Now that we have a good understanding what some of these basic web metrics are all about, let’s walk through a case study example of using these analytics in action.

For the purpose of this chapter, we’ll be using Google Analytics as our platform. Please note, there are a ton of great resources available for how to use Google Analytics. We will not be covering in-depth how the platform works, as that content is already well documented. However, we’ll be showing how the tools can give you invaluable insights into your online marketing efforts.

A quick technology review:

We have built our site on a Content Management System (CMS). Let’s say, we went with WordPress because the handy plugin ecosystem ensures we can drop in the analytics tracking code on every page. This ensures are current and future pages will be tracked. Or put another way, there is a phone booth on every corner for placing and recording calls. 


The website was built as a quick brochure site to serve as a repository for content taught for classes at Montana State University. It has had very little care and feeding to date, which is why it makes a good example for our purposes. Most digital properties tend to fall under this approach. Site was designed, launched, and then ignored.

We log into our dashboard and see the snapshot posted above.

Let’s Break This Down Step by Step

First up, we see that the default time period is for the last 30 days when we log into Google Analytics. Let’s change this to compare year over year for the past years for This can easily be changed and as you have more data on your web property you want to look at monthly or yearly blocks of time. By analyzing year over year for an extended period it’s possible to better understand traffic trends from a big picture view.

year over year google analytics example |

Next, we start to see where our true work lies. While we have 10K Unique Visitors (500% jump from previous year) that spent an average of 2:18 on the site (down almost 50% compared to previous year). However, our Bounce Rate is at a whopping 75%. The Pages per Visit shows 1.75, so this starts to suggest that most of our traffic is reading just one page and leaving – which is very typical for a blog style website like

Note: If the visit duration were less than 15 seconds, it would suggest that the user is finding absolutely no value on that page. This is somewhat good news.

So, users are finding value on one page (most likely) but they are not digging into other content on the site. This is bad news.

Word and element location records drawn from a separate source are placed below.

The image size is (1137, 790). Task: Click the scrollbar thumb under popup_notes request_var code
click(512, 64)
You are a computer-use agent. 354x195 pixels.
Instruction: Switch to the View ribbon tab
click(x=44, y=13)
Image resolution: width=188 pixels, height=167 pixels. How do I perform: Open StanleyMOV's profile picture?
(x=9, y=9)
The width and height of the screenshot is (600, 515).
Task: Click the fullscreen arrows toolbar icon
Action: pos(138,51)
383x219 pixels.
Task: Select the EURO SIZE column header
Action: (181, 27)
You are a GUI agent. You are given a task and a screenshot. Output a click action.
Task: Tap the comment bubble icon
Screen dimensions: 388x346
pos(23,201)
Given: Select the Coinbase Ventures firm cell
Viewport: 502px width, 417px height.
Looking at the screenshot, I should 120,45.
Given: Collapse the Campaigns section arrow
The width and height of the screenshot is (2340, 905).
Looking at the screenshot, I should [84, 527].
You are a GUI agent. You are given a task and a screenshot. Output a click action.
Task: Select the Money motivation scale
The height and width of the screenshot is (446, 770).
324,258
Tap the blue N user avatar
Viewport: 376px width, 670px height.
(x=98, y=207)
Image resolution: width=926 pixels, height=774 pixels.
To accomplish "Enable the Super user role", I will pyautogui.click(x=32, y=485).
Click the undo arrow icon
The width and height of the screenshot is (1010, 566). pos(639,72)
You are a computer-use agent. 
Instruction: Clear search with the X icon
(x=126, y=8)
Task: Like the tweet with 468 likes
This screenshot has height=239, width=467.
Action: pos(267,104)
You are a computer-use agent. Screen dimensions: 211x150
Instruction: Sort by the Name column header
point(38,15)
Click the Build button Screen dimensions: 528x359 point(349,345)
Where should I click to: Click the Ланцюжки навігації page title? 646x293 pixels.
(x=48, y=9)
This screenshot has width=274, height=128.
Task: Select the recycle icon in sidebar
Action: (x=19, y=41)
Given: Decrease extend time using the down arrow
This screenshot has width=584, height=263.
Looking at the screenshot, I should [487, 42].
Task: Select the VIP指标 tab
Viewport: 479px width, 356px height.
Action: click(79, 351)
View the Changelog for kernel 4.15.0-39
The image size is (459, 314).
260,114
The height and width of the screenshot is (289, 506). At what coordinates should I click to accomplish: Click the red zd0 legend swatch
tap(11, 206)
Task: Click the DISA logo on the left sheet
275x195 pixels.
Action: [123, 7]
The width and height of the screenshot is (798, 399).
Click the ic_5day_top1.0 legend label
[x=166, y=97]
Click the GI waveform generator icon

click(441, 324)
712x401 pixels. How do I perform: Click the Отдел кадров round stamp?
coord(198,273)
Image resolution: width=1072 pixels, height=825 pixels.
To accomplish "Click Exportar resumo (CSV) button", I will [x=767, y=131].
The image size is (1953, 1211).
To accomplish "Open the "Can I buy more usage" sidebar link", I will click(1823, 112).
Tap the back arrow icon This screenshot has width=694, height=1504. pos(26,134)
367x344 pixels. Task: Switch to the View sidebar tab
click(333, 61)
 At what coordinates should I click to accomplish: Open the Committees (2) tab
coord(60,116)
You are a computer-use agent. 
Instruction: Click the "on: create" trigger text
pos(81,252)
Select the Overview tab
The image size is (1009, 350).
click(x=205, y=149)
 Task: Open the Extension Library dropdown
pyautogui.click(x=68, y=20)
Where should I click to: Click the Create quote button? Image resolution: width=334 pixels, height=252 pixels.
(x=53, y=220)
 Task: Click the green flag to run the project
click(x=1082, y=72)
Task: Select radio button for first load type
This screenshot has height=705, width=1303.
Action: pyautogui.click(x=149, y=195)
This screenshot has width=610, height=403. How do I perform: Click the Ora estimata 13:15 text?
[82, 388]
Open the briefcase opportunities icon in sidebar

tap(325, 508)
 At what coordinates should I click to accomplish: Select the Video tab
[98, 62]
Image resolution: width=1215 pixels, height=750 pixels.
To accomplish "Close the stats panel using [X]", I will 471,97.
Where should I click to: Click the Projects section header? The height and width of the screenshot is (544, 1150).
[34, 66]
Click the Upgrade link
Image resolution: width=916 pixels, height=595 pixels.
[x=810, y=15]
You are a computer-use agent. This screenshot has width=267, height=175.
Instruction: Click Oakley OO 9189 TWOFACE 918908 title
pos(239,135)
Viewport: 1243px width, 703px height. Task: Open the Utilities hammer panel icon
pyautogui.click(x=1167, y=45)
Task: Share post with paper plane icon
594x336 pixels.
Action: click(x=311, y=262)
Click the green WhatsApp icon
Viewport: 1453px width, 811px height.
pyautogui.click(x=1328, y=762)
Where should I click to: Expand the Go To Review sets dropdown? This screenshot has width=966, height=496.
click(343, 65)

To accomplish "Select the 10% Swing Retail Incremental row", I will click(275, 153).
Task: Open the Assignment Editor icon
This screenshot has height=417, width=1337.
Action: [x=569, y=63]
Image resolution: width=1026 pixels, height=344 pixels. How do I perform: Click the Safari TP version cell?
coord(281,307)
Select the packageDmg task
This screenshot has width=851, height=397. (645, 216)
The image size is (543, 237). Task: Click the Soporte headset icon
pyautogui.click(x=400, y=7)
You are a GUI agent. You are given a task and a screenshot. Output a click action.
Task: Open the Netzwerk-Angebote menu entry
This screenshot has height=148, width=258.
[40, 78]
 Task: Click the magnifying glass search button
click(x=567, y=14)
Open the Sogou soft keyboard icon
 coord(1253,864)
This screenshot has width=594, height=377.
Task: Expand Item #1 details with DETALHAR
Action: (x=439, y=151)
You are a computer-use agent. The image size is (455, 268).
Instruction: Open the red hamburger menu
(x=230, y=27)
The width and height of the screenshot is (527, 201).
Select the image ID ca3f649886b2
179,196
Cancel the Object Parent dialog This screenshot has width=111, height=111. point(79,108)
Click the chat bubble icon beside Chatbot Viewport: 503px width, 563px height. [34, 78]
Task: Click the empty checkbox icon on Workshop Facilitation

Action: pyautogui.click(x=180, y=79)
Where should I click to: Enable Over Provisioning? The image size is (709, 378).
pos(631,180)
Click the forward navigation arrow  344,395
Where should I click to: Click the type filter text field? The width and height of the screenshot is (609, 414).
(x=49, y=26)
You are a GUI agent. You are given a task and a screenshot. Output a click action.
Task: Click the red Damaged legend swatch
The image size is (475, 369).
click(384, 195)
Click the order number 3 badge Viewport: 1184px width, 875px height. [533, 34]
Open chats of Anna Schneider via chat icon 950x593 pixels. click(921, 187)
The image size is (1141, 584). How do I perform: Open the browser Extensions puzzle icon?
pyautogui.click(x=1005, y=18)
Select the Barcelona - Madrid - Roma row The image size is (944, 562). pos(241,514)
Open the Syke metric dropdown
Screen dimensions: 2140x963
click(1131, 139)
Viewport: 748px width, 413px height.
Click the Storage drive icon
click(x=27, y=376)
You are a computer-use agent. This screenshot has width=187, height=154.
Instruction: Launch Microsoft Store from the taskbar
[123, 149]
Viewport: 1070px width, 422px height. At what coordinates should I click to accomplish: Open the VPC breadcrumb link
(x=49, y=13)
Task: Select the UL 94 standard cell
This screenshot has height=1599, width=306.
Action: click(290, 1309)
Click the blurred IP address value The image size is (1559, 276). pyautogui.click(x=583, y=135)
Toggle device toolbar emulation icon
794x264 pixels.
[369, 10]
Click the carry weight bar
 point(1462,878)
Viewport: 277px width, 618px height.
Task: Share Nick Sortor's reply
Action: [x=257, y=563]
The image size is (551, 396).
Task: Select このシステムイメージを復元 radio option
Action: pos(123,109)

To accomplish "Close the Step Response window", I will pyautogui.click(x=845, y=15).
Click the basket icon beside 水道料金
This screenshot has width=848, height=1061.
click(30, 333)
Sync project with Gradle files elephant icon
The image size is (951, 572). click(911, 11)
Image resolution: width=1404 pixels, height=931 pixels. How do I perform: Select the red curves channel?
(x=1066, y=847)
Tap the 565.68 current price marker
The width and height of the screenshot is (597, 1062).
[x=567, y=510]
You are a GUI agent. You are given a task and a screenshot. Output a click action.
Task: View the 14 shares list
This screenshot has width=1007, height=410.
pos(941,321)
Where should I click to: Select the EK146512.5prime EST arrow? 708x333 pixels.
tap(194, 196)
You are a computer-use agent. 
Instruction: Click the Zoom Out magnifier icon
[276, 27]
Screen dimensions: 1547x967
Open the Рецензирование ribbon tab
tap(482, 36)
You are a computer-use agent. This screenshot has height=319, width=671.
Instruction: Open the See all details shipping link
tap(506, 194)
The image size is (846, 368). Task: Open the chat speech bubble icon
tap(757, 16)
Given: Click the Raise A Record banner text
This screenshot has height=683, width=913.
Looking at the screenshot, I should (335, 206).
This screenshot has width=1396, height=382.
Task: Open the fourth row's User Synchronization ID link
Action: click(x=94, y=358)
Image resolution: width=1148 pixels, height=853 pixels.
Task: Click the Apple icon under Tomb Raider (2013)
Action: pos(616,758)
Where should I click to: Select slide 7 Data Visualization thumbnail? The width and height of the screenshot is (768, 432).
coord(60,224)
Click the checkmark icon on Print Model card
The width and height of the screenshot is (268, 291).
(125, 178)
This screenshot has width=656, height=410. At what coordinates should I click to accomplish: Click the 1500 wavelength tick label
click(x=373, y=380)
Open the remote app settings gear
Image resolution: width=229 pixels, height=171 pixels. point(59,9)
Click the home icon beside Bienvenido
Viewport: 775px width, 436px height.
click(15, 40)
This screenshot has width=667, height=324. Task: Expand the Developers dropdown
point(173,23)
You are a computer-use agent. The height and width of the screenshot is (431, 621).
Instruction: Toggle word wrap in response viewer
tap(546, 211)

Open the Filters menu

On a bright note, the new visitors make up almost 89% of the traffic. However, the trendline icon to the left shows this being pretty consistent over the last month, so we are not really growing – at least in the last month – again, a reason why we would want to look at month over month for a last year or so.

What we know about site performance from this very quick snapshot:

  1. The site pulls in fresh visitors. (75% of traffic is New Visitors)
  2. They read about a page or so. (Average Pages/Visit is 1.75)
  3. We fail to get them to look at different parts of the site. (Bounce Rate is consistently 75%)

Now, we have a better idea of what the problems are. Not unlike a patient who shows up at the hospital with a high fever and weird skin color, we have to start running more tests to better understand where the problems lie with our web property.

Key Takeaway: The above example shows what has happened on our digital property. However, it does nothing to explain why it happened. Why is our Bounce Rate so ridiculously high? How come 9 out of 10 users are new? Why do they only find one page valuable? Finally, implicit in all of this is the time frame of yearly data sets. We are discovering clues but no real culprits.